Leaving the pictures aside, write out the whole listing below exactly.
※
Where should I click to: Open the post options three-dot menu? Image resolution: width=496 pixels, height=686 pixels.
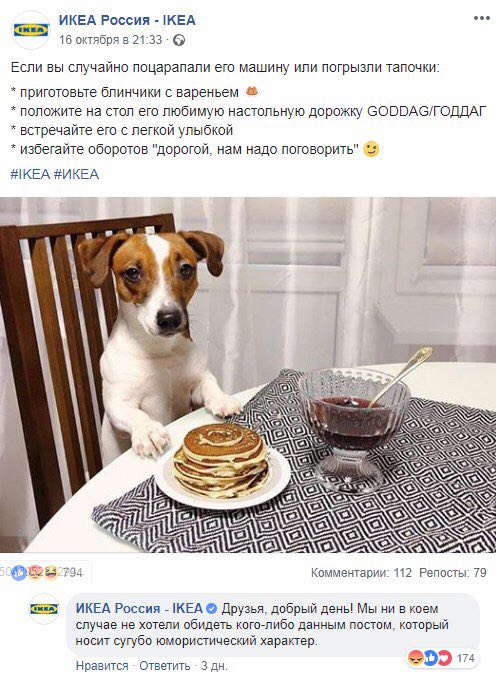coord(482,18)
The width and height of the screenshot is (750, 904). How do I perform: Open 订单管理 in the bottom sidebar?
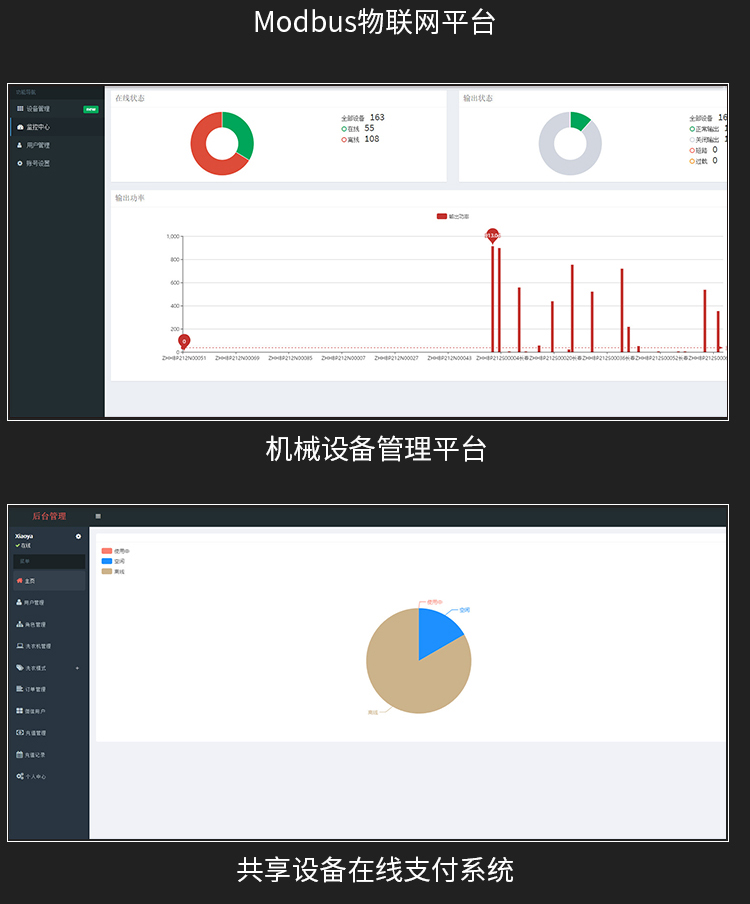tap(34, 689)
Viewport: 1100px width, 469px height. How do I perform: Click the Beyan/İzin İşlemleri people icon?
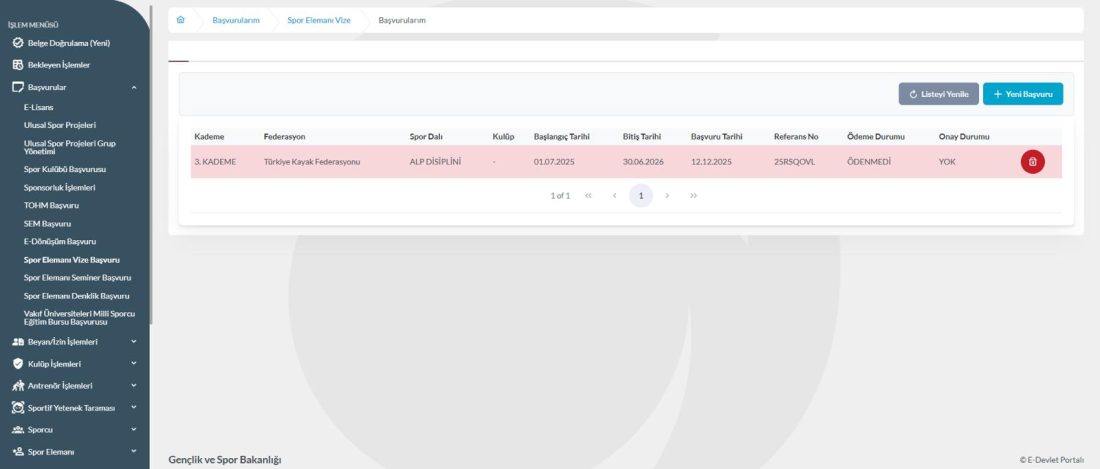click(18, 342)
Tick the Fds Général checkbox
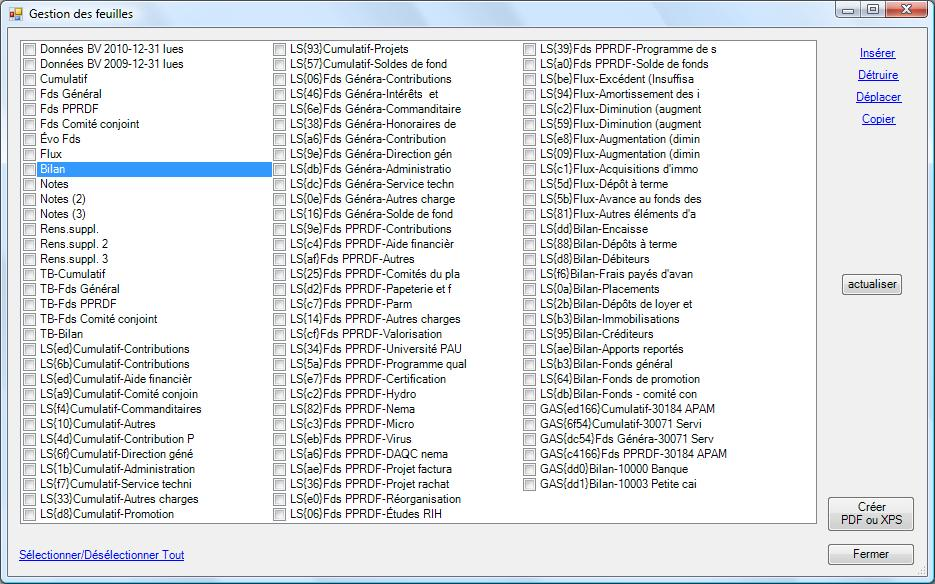Viewport: 935px width, 584px height. 29,94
※
--- Output of the task ---
Where should I click to: Open the post options three-dot menu? Image resolution: width=496 pixels, height=686 pixels.
coord(482,18)
The width and height of the screenshot is (750, 904). How do I perform: Open 订单管理 in the bottom sidebar?
tap(34, 689)
Viewport: 1100px width, 469px height. How do I perform: Click the Beyan/İzin İşlemleri people icon?
click(18, 342)
Tick the Fds Général checkbox
Viewport: 935px width, 584px height. 29,94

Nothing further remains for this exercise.